■ **What you have to do**: Leave the pictures out and reproduce, exactly, the lines from the one with "Click the Exchange Server icon" through the end of the entries below.

■ **Information shown**:
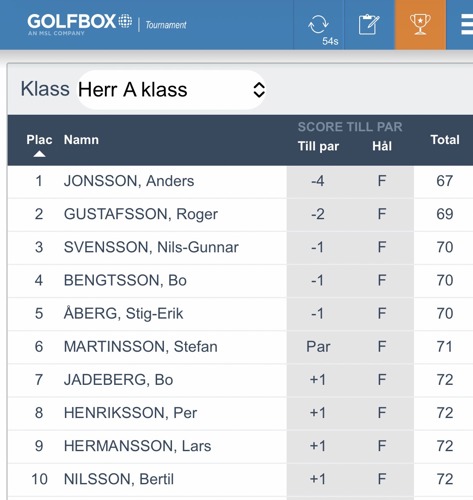Open the scorecard notepad icon
Screen dimensions: 473x500
click(x=369, y=25)
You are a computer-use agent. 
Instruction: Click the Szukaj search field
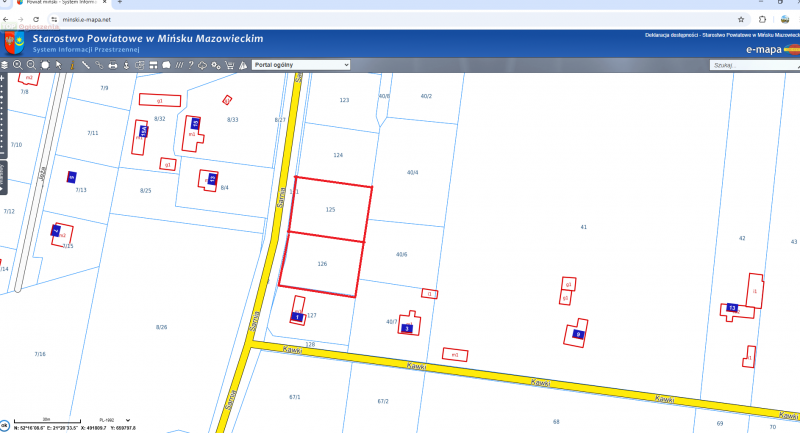[754, 65]
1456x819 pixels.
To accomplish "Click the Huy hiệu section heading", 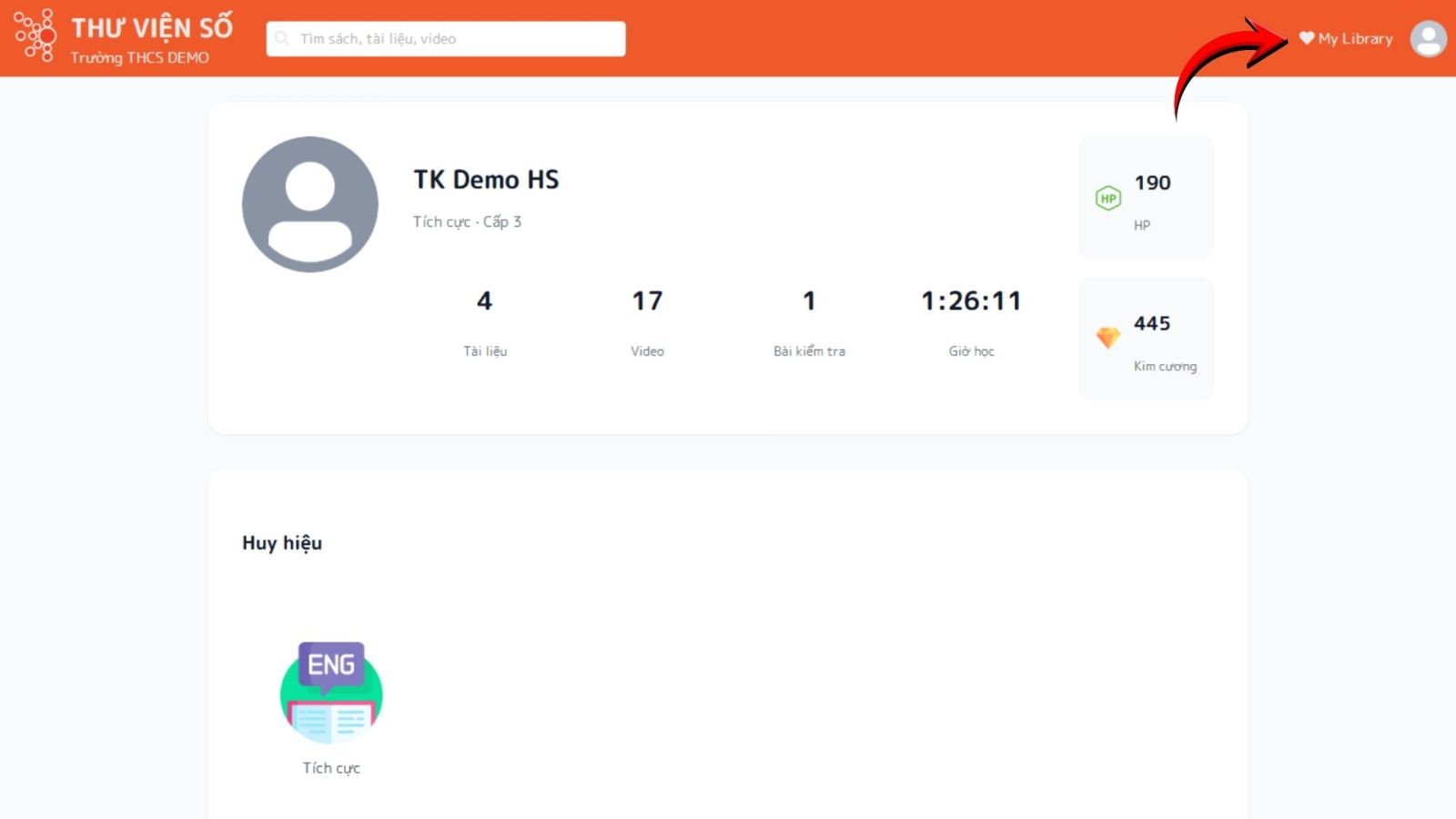I will point(282,543).
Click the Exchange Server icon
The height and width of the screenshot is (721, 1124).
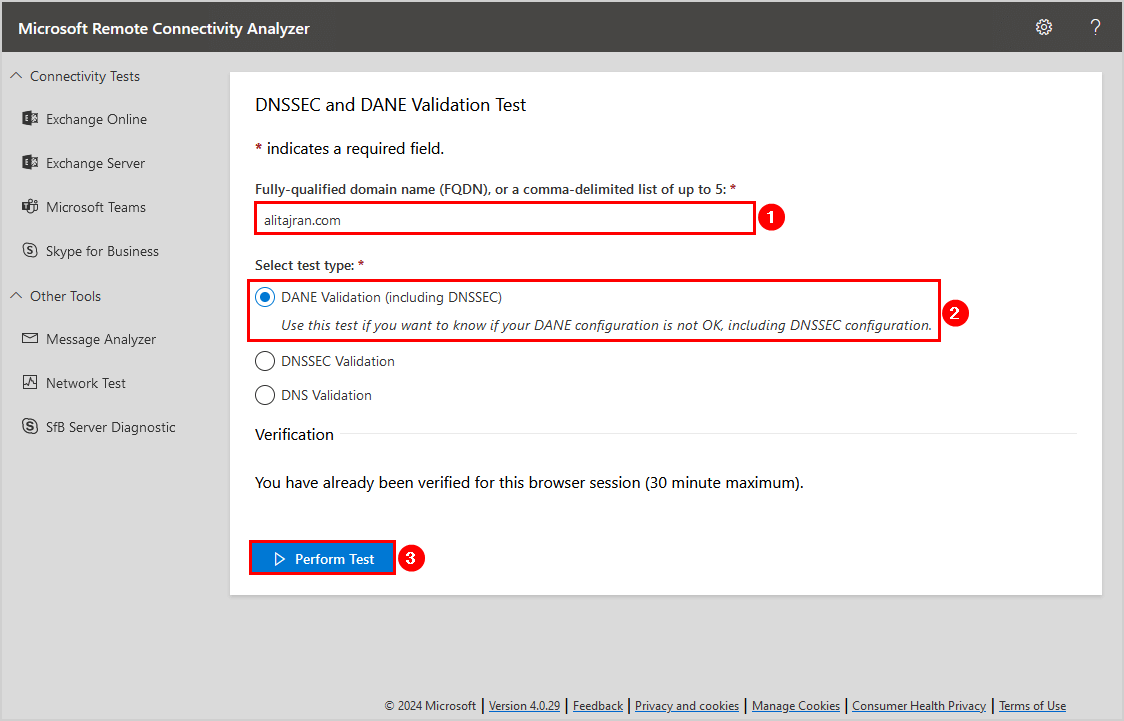30,163
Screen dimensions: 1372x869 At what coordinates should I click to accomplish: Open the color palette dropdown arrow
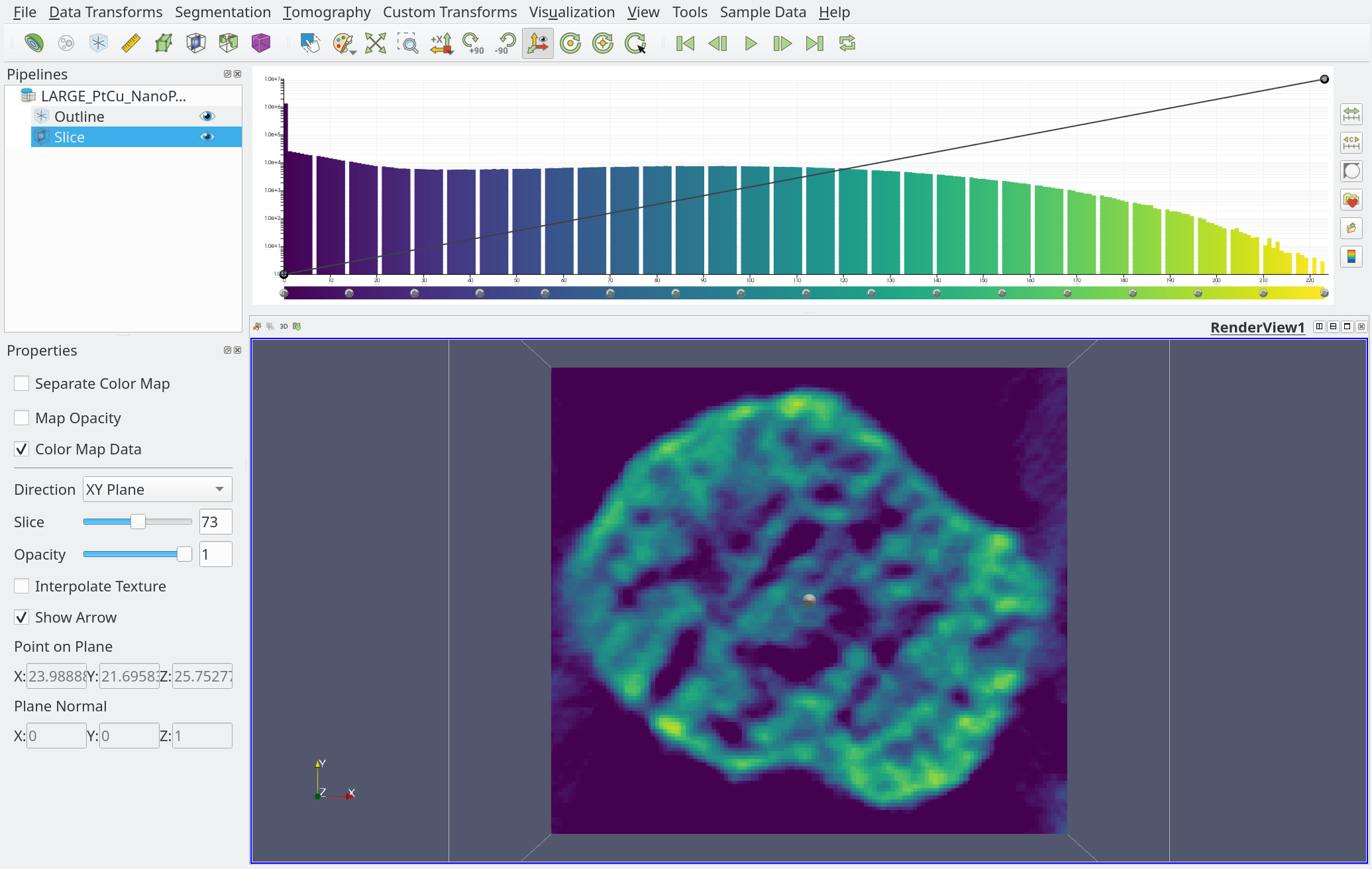[354, 52]
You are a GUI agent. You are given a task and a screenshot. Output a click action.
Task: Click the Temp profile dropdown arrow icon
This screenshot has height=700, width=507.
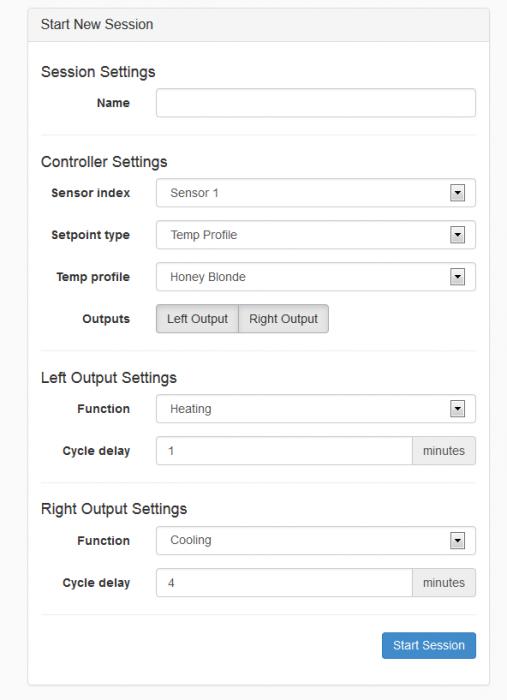(457, 277)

■ **Solution below**:
Click the Exchange Server icon
The height and width of the screenshot is (721, 1124).
30,163
Screen dimensions: 1372x869 At what coordinates should I click to accomplish: Open the color palette dropdown arrow
[354, 52]
You are a GUI agent. You are given a task and a screenshot. Output a click action.
Task: Click the Temp profile dropdown arrow icon
This screenshot has height=700, width=507.
(457, 277)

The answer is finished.